Exercise directions: Rewrite the records below as a numbered list, omitting blank lines.
+ + +
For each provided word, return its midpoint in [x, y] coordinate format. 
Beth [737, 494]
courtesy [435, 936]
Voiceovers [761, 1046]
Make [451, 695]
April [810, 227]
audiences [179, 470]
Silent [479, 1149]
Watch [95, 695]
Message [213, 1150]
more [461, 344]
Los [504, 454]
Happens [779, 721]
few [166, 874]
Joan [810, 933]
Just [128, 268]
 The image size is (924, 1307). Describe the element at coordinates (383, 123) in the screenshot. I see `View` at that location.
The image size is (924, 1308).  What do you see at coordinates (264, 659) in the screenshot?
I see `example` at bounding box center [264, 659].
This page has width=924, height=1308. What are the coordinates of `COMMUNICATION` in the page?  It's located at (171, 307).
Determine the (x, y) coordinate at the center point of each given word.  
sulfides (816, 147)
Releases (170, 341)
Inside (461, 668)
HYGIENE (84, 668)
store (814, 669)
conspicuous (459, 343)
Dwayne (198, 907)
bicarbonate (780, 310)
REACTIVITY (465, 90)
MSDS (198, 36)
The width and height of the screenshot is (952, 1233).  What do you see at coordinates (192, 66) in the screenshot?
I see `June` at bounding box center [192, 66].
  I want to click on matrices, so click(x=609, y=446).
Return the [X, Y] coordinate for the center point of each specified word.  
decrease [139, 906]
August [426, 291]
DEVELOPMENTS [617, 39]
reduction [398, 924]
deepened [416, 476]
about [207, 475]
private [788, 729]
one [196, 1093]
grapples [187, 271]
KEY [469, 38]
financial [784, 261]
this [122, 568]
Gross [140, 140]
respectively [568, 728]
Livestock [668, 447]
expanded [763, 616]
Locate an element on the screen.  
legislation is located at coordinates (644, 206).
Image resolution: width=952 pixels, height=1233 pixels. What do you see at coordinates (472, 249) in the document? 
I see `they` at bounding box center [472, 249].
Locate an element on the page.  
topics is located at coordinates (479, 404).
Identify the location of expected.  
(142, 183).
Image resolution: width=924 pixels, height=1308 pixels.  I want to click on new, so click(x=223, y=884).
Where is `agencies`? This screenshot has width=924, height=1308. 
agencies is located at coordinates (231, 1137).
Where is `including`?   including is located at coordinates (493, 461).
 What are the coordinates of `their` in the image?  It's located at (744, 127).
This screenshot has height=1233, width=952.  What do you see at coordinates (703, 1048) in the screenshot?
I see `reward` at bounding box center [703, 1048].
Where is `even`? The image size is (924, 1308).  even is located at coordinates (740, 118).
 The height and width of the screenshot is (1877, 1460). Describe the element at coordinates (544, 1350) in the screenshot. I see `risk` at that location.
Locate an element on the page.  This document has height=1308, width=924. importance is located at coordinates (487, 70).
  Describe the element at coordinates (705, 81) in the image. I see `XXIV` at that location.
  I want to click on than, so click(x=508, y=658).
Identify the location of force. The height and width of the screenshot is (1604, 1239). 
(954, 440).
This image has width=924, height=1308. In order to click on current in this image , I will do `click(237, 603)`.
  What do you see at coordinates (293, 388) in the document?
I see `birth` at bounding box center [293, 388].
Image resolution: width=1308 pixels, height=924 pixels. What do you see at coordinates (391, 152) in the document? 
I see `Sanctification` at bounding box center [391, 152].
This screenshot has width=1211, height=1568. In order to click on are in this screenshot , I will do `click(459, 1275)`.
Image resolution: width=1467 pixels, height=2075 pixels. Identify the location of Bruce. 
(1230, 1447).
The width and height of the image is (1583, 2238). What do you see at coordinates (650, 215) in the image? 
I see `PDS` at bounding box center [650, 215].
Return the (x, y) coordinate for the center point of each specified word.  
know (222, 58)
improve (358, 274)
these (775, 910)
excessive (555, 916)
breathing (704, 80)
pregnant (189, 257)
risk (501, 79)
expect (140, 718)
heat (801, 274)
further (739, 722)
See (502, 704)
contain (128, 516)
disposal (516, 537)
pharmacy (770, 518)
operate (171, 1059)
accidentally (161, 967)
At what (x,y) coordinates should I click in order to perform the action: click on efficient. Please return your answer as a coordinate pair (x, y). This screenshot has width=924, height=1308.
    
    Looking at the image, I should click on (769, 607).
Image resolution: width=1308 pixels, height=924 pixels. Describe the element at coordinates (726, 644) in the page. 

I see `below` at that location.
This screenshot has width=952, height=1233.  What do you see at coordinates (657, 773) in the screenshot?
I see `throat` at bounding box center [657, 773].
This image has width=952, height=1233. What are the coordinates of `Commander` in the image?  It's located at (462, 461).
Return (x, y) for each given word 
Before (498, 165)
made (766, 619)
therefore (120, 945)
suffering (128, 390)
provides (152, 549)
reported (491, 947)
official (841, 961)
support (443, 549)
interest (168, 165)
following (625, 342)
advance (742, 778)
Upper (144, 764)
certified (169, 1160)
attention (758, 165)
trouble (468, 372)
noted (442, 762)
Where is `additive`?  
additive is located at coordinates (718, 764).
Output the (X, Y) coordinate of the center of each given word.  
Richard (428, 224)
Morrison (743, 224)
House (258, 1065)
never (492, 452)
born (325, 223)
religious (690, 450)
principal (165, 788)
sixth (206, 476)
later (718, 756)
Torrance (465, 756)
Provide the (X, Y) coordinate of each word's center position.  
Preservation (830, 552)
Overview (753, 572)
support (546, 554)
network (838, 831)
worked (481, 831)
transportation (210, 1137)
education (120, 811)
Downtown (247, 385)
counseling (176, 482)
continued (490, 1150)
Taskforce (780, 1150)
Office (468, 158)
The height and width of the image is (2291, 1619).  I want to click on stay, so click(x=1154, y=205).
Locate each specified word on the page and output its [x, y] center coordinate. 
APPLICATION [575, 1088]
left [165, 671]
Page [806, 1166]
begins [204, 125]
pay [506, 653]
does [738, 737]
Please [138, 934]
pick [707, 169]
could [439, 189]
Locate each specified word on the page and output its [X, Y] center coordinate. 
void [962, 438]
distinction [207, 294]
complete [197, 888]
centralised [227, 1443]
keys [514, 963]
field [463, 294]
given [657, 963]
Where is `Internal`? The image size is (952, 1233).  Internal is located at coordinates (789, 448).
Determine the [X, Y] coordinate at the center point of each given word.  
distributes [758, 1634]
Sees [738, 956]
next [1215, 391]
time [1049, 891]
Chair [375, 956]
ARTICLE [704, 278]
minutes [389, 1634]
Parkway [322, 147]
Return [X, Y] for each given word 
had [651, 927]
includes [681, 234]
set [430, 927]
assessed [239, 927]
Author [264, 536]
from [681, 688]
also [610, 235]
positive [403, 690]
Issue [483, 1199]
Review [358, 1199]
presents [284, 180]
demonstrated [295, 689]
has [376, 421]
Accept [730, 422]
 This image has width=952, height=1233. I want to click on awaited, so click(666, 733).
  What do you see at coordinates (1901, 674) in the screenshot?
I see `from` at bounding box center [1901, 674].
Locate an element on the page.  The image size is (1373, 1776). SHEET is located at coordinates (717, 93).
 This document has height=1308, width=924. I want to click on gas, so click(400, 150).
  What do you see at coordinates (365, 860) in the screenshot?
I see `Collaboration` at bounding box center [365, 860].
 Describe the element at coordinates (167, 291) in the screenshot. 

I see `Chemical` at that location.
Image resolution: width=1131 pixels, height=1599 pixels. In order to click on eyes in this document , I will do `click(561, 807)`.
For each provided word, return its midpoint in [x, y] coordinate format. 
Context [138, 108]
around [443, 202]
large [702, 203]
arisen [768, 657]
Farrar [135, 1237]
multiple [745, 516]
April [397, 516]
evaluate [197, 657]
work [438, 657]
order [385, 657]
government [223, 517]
+ + +
Reply:
1. For each provided word, return its midpoint in [x, y] coordinate format. 
2. Beth [737, 494]
3. courtesy [435, 936]
4. Voiceovers [761, 1046]
5. Make [451, 695]
6. April [810, 227]
7. audiences [179, 470]
8. Silent [479, 1149]
9. Watch [95, 695]
10. Message [213, 1150]
11. more [461, 344]
12. Los [504, 454]
13. Happens [779, 721]
14. few [166, 874]
15. Joan [810, 933]
16. Just [128, 268]
17.  The image size is (924, 1307). Describe the element at coordinates (383, 123) in the screenshot. I see `View` at that location.
18. The image size is (924, 1308).  What do you see at coordinates (264, 659) in the screenshot?
19. I see `example` at bounding box center [264, 659].
20. This page has width=924, height=1308. What are the coordinates of `COMMUNICATION` in the page?  It's located at (171, 307).
21. Determine the (x, y) coordinate at the center point of each given word.  
22. sulfides (816, 147)
23. Releases (170, 341)
24. Inside (461, 668)
25. HYGIENE (84, 668)
26. store (814, 669)
27. conspicuous (459, 343)
28. Dwayne (198, 907)
29. bicarbonate (780, 310)
30. REACTIVITY (465, 90)
31. MSDS (198, 36)
32. The width and height of the screenshot is (952, 1233).  What do you see at coordinates (192, 66) in the screenshot?
33. I see `June` at bounding box center [192, 66].
34.   I want to click on matrices, so click(x=609, y=446).
35. Return the [X, Y] coordinate for the center point of each specified word.  
36. decrease [139, 906]
37. August [426, 291]
38. DEVELOPMENTS [617, 39]
39. reduction [398, 924]
40. deepened [416, 476]
41. about [207, 475]
42. private [788, 729]
43. one [196, 1093]
44. grapples [187, 271]
45. KEY [469, 38]
46. financial [784, 261]
47. this [122, 568]
48. Gross [140, 140]
49. respectively [568, 728]
50. Livestock [668, 447]
51. expanded [763, 616]
52. Locate an element on the screen.  
53. legislation is located at coordinates (644, 206).
54. Image resolution: width=952 pixels, height=1233 pixels. What do you see at coordinates (472, 249) in the document? 
55. I see `they` at bounding box center [472, 249].
56. Locate an element on the page.  
57. topics is located at coordinates (479, 404).
58. Identify the location of expected.  
59. (142, 183).
60. Image resolution: width=924 pixels, height=1308 pixels.  I want to click on new, so click(x=223, y=884).
61. Where is `agencies`? This screenshot has width=924, height=1308. 
62. agencies is located at coordinates (231, 1137).
63. Where is `including`?   including is located at coordinates (493, 461).
64.  What are the coordinates of `their` in the image?  It's located at (744, 127).
65. This screenshot has height=1233, width=952.  What do you see at coordinates (703, 1048) in the screenshot?
66. I see `reward` at bounding box center [703, 1048].
67. Where is `even`? The image size is (924, 1308).  even is located at coordinates (740, 118).
68.  The height and width of the screenshot is (1877, 1460). Describe the element at coordinates (544, 1350) in the screenshot. I see `risk` at that location.
69. Locate an element on the page.  This document has height=1308, width=924. importance is located at coordinates (487, 70).
70.   Describe the element at coordinates (705, 81) in the image. I see `XXIV` at that location.
71.   I want to click on than, so click(x=508, y=658).
72. Identify the location of force. The height and width of the screenshot is (1604, 1239). 
73. (954, 440).
74. This image has width=924, height=1308. In order to click on current in this image , I will do `click(237, 603)`.
75.   What do you see at coordinates (293, 388) in the document?
76. I see `birth` at bounding box center [293, 388].
77. Image resolution: width=1308 pixels, height=924 pixels. What do you see at coordinates (391, 152) in the document? 
78. I see `Sanctification` at bounding box center [391, 152].
79. This screenshot has width=1211, height=1568. In order to click on are in this screenshot , I will do `click(459, 1275)`.
80. Image resolution: width=1467 pixels, height=2075 pixels. Identify the location of Bruce. 
81. (1230, 1447).
82. The width and height of the image is (1583, 2238). What do you see at coordinates (650, 215) in the image? 
83. I see `PDS` at bounding box center [650, 215].
84. Return the (x, y) coordinate for the center point of each specified word.  
85. know (222, 58)
86. improve (358, 274)
87. these (775, 910)
88. excessive (555, 916)
89. breathing (704, 80)
90. pregnant (189, 257)
91. risk (501, 79)
92. expect (140, 718)
93. heat (801, 274)
94. further (739, 722)
95. See (502, 704)
96. contain (128, 516)
97. disposal (516, 537)
98. pharmacy (770, 518)
99. operate (171, 1059)
100. accidentally (161, 967)
101. At what (x,y) coordinates should I click in order to perform the action: click on efficient. Please return your answer as a coordinate pair (x, y). This screenshot has width=924, height=1308.
102.     Looking at the image, I should click on (769, 607).
103. Image resolution: width=1308 pixels, height=924 pixels. Describe the element at coordinates (726, 644) in the page. 
104. I see `below` at that location.
105. This screenshot has width=952, height=1233.  What do you see at coordinates (657, 773) in the screenshot?
106. I see `throat` at bounding box center [657, 773].
107. This image has width=952, height=1233. What are the coordinates of `Commander` in the image?  It's located at (462, 461).
108. Return (x, y) for each given word 
109. Before (498, 165)
110. made (766, 619)
111. therefore (120, 945)
112. suffering (128, 390)
113. provides (152, 549)
114. reported (491, 947)
115. official (841, 961)
116. support (443, 549)
117. interest (168, 165)
118. following (625, 342)
119. advance (742, 778)
120. Upper (144, 764)
121. certified (169, 1160)
122. attention (758, 165)
123. trouble (468, 372)
124. noted (442, 762)
125. Where is `additive`?  
126. additive is located at coordinates (718, 764).
127. Output the (X, Y) coordinate of the center of each given word.  
128. Richard (428, 224)
129. Morrison (743, 224)
130. House (258, 1065)
131. never (492, 452)
132. born (325, 223)
133. religious (690, 450)
134. principal (165, 788)
135. sixth (206, 476)
136. later (718, 756)
137. Torrance (465, 756)
138. Provide the (X, Y) coordinate of each word's center position.  
139. Preservation (830, 552)
140. Overview (753, 572)
141. support (546, 554)
142. network (838, 831)
143. worked (481, 831)
144. transportation (210, 1137)
145. education (120, 811)
146. Downtown (247, 385)
147. counseling (176, 482)
148. continued (490, 1150)
149. Taskforce (780, 1150)
150. Office (468, 158)
151. The height and width of the image is (2291, 1619).  I want to click on stay, so click(x=1154, y=205).
152. Locate each specified word on the page and output its [x, y] center coordinate. 
153. APPLICATION [575, 1088]
154. left [165, 671]
155. Page [806, 1166]
156. begins [204, 125]
157. pay [506, 653]
158. does [738, 737]
159. Please [138, 934]
160. pick [707, 169]
161. could [439, 189]
162. Locate each specified word on the page and output its [X, Y] center coordinate. 
163. void [962, 438]
164. distinction [207, 294]
165. complete [197, 888]
166. centralised [227, 1443]
167. keys [514, 963]
168. field [463, 294]
169. given [657, 963]
170. Where is `Internal`? The image size is (952, 1233).  Internal is located at coordinates (789, 448).
171. Determine the [X, Y] coordinate at the center point of each given word.  
172. distributes [758, 1634]
173. Sees [738, 956]
174. next [1215, 391]
175. time [1049, 891]
176. Chair [375, 956]
177. ARTICLE [704, 278]
178. minutes [389, 1634]
179. Parkway [322, 147]
180. Return [X, Y] for each given word 
181. had [651, 927]
182. includes [681, 234]
183. set [430, 927]
184. assessed [239, 927]
185. Author [264, 536]
186. from [681, 688]
187. also [610, 235]
188. positive [403, 690]
189. Issue [483, 1199]
190. Review [358, 1199]
191. presents [284, 180]
192. demonstrated [295, 689]
193. has [376, 421]
194. Accept [730, 422]
195.  This image has width=952, height=1233. I want to click on awaited, so click(666, 733).
196.   What do you see at coordinates (1901, 674) in the screenshot?
197. I see `from` at bounding box center [1901, 674].
198. Locate an element on the page.  The image size is (1373, 1776). SHEET is located at coordinates (717, 93).
199.  This document has height=1308, width=924. I want to click on gas, so click(400, 150).
200.   What do you see at coordinates (365, 860) in the screenshot?
201. I see `Collaboration` at bounding box center [365, 860].
202.  Describe the element at coordinates (167, 291) in the screenshot. 
203. I see `Chemical` at that location.
204. Image resolution: width=1131 pixels, height=1599 pixels. In order to click on eyes in this document , I will do `click(561, 807)`.
205. For each provided word, return its midpoint in [x, y] coordinate format. 
206. Context [138, 108]
207. around [443, 202]
208. large [702, 203]
209. arisen [768, 657]
210. Farrar [135, 1237]
211. multiple [745, 516]
212. April [397, 516]
213. evaluate [197, 657]
214. work [438, 657]
215. order [385, 657]
216. government [223, 517]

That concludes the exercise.